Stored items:
:::
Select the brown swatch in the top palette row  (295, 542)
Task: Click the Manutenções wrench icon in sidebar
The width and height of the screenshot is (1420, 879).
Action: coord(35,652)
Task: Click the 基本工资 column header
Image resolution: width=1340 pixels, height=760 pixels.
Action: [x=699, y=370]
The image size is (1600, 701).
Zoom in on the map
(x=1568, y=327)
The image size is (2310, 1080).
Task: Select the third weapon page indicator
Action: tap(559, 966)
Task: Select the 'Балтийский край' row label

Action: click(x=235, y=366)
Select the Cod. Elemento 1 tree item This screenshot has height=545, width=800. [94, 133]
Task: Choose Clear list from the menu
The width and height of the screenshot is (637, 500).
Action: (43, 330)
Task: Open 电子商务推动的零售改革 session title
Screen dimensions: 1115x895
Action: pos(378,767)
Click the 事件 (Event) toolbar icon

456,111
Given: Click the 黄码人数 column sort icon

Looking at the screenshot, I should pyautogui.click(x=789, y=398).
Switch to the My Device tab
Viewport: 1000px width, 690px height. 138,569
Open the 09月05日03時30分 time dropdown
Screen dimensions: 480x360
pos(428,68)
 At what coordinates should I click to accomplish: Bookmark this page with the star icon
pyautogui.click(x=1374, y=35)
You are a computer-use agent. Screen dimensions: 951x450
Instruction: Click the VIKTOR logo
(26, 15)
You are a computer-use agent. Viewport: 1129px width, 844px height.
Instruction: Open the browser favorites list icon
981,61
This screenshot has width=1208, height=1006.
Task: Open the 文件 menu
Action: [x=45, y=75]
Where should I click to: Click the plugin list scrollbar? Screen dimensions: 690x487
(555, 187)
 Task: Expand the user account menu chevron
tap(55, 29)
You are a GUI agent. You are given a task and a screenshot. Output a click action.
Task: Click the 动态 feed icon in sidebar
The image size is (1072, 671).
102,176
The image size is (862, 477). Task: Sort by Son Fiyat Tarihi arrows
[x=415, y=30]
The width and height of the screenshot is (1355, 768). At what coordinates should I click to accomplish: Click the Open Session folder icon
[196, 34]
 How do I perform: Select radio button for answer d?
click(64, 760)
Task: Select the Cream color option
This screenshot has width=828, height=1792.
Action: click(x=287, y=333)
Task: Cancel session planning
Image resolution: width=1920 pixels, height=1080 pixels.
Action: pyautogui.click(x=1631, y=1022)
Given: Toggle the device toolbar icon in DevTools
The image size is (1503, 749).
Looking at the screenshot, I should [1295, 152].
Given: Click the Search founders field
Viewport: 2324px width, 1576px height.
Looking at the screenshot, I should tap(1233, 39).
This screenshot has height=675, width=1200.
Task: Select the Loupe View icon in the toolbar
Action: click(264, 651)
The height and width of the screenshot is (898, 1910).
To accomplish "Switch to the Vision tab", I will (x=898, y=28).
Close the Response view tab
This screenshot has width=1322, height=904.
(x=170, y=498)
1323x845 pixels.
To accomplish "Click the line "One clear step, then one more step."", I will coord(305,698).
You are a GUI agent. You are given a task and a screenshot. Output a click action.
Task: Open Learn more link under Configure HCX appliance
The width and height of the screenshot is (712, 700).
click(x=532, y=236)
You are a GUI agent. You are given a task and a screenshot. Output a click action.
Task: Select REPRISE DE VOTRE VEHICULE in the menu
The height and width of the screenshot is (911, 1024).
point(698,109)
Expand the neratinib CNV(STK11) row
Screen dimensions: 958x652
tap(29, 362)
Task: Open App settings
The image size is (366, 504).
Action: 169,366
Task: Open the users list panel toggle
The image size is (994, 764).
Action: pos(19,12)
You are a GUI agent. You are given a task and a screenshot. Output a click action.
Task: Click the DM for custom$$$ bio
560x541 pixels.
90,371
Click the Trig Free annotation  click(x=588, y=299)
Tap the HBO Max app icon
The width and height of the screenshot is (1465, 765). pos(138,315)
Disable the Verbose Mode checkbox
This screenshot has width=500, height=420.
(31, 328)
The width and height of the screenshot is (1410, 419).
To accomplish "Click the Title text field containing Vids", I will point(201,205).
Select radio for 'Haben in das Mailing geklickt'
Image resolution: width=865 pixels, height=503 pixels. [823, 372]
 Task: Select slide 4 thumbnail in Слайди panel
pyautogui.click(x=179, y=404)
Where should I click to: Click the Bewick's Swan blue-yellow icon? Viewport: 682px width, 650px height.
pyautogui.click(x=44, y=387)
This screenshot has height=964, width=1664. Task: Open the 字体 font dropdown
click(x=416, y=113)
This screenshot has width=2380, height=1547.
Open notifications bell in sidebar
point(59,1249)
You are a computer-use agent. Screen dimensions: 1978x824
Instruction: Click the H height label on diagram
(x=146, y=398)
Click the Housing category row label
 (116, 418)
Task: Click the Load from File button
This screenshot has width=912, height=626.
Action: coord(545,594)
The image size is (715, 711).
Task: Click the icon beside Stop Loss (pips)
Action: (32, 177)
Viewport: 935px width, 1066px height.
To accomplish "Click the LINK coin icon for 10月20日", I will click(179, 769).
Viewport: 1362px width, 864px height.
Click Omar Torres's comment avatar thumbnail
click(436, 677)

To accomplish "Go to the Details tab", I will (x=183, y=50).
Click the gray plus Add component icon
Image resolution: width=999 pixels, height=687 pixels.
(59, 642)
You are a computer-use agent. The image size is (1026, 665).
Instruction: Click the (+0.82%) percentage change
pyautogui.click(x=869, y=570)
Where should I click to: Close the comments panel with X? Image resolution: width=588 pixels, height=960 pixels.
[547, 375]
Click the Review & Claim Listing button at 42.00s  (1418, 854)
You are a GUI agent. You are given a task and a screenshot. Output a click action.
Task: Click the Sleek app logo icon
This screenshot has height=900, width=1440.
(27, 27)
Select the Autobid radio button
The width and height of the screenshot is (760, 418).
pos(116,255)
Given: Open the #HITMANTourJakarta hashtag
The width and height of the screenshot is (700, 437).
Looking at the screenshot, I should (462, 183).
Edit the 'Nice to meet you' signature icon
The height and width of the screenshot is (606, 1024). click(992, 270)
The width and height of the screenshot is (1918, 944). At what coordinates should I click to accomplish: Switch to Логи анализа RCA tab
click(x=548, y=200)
:::
**WHAT TO WORK ON**
Set down every entry once more, exactly as it was written above.

**ANSWER TO THE EXERCISE**
Select the brown swatch in the top palette row  (295, 542)
Task: Click the Manutenções wrench icon in sidebar
The width and height of the screenshot is (1420, 879).
Action: coord(35,652)
Task: Click the 基本工资 column header
Image resolution: width=1340 pixels, height=760 pixels.
Action: [x=699, y=370]
The image size is (1600, 701).
Zoom in on the map
(x=1568, y=327)
The image size is (2310, 1080).
Task: Select the third weapon page indicator
Action: tap(559, 966)
Task: Select the 'Балтийский край' row label

Action: click(x=235, y=366)
Select the Cod. Elemento 1 tree item This screenshot has height=545, width=800. [94, 133]
Task: Choose Clear list from the menu
The width and height of the screenshot is (637, 500).
Action: (43, 330)
Task: Open 电子商务推动的零售改革 session title
Screen dimensions: 1115x895
Action: pos(378,767)
Click the 事件 (Event) toolbar icon

456,111
Given: Click the 黄码人数 column sort icon

Looking at the screenshot, I should pyautogui.click(x=789, y=398).
Switch to the My Device tab
Viewport: 1000px width, 690px height. 138,569
Open the 09月05日03時30分 time dropdown
Screen dimensions: 480x360
pos(428,68)
 At what coordinates should I click to accomplish: Bookmark this page with the star icon
pyautogui.click(x=1374, y=35)
You are a computer-use agent. Screen dimensions: 951x450
Instruction: Click the VIKTOR logo
(26, 15)
You are a computer-use agent. Viewport: 1129px width, 844px height.
Instruction: Open the browser favorites list icon
981,61
This screenshot has width=1208, height=1006.
Task: Open the 文件 menu
Action: [x=45, y=75]
Where should I click to: Click the plugin list scrollbar? Screen dimensions: 690x487
(555, 187)
 Task: Expand the user account menu chevron
tap(55, 29)
You are a GUI agent. You are given a task and a screenshot. Output a click action.
Task: Click the 动态 feed icon in sidebar
The image size is (1072, 671).
102,176
The image size is (862, 477). Task: Sort by Son Fiyat Tarihi arrows
[x=415, y=30]
The width and height of the screenshot is (1355, 768). At what coordinates should I click to accomplish: Click the Open Session folder icon
[196, 34]
 How do I perform: Select radio button for answer d?
click(64, 760)
Task: Select the Cream color option
This screenshot has width=828, height=1792.
Action: click(x=287, y=333)
Task: Cancel session planning
Image resolution: width=1920 pixels, height=1080 pixels.
Action: pyautogui.click(x=1631, y=1022)
Given: Toggle the device toolbar icon in DevTools
The image size is (1503, 749).
Looking at the screenshot, I should [1295, 152].
Given: Click the Search founders field
Viewport: 2324px width, 1576px height.
Looking at the screenshot, I should tap(1233, 39).
This screenshot has height=675, width=1200.
Task: Select the Loupe View icon in the toolbar
Action: click(264, 651)
The height and width of the screenshot is (898, 1910).
To accomplish "Switch to the Vision tab", I will (x=898, y=28).
Close the Response view tab
This screenshot has width=1322, height=904.
(x=170, y=498)
1323x845 pixels.
To accomplish "Click the line "One clear step, then one more step."", I will coord(305,698).
You are a GUI agent. You are given a task and a screenshot. Output a click action.
Task: Open Learn more link under Configure HCX appliance
The width and height of the screenshot is (712, 700).
click(x=532, y=236)
You are a GUI agent. You are given a task and a screenshot. Output a click action.
Task: Select REPRISE DE VOTRE VEHICULE in the menu
The height and width of the screenshot is (911, 1024).
point(698,109)
Expand the neratinib CNV(STK11) row
Screen dimensions: 958x652
tap(29, 362)
Task: Open App settings
The image size is (366, 504).
Action: 169,366
Task: Open the users list panel toggle
The image size is (994, 764).
Action: pos(19,12)
You are a GUI agent. You are given a task and a screenshot. Output a click action.
Task: Click the DM for custom$$$ bio
560x541 pixels.
90,371
Click the Trig Free annotation  click(x=588, y=299)
Tap the HBO Max app icon
The width and height of the screenshot is (1465, 765). pos(138,315)
Disable the Verbose Mode checkbox
This screenshot has width=500, height=420.
(31, 328)
The width and height of the screenshot is (1410, 419).
To accomplish "Click the Title text field containing Vids", I will point(201,205).
Select radio for 'Haben in das Mailing geklickt'
Image resolution: width=865 pixels, height=503 pixels. [823, 372]
 Task: Select slide 4 thumbnail in Слайди panel
pyautogui.click(x=179, y=404)
Where should I click to: Click the Bewick's Swan blue-yellow icon? Viewport: 682px width, 650px height.
pyautogui.click(x=44, y=387)
This screenshot has height=964, width=1664. Task: Open the 字体 font dropdown
click(x=416, y=113)
This screenshot has width=2380, height=1547.
Open notifications bell in sidebar
point(59,1249)
You are a computer-use agent. Screen dimensions: 1978x824
Instruction: Click the H height label on diagram
(x=146, y=398)
Click the Housing category row label
 (116, 418)
Task: Click the Load from File button
This screenshot has width=912, height=626.
Action: coord(545,594)
The image size is (715, 711).
Task: Click the icon beside Stop Loss (pips)
Action: (32, 177)
Viewport: 935px width, 1066px height.
To accomplish "Click the LINK coin icon for 10月20日", I will click(179, 769).
Viewport: 1362px width, 864px height.
Click Omar Torres's comment avatar thumbnail
click(436, 677)

To accomplish "Go to the Details tab", I will (x=183, y=50).
Click the gray plus Add component icon
Image resolution: width=999 pixels, height=687 pixels.
(59, 642)
You are a computer-use agent. The image size is (1026, 665).
Instruction: Click the (+0.82%) percentage change
pyautogui.click(x=869, y=570)
Where should I click to: Close the comments panel with X? Image resolution: width=588 pixels, height=960 pixels.
[547, 375]
Click the Review & Claim Listing button at 42.00s  (1418, 854)
You are a GUI agent. You are given a task and a screenshot. Output a click action.
Task: Click the Sleek app logo icon
This screenshot has height=900, width=1440.
(27, 27)
Select the Autobid radio button
The width and height of the screenshot is (760, 418).
pos(116,255)
Given: Open the #HITMANTourJakarta hashtag
The width and height of the screenshot is (700, 437).
Looking at the screenshot, I should (462, 183).
Edit the 'Nice to meet you' signature icon
The height and width of the screenshot is (606, 1024). click(992, 270)
The width and height of the screenshot is (1918, 944). At what coordinates should I click to accomplish: Switch to Логи анализа RCA tab
click(x=548, y=200)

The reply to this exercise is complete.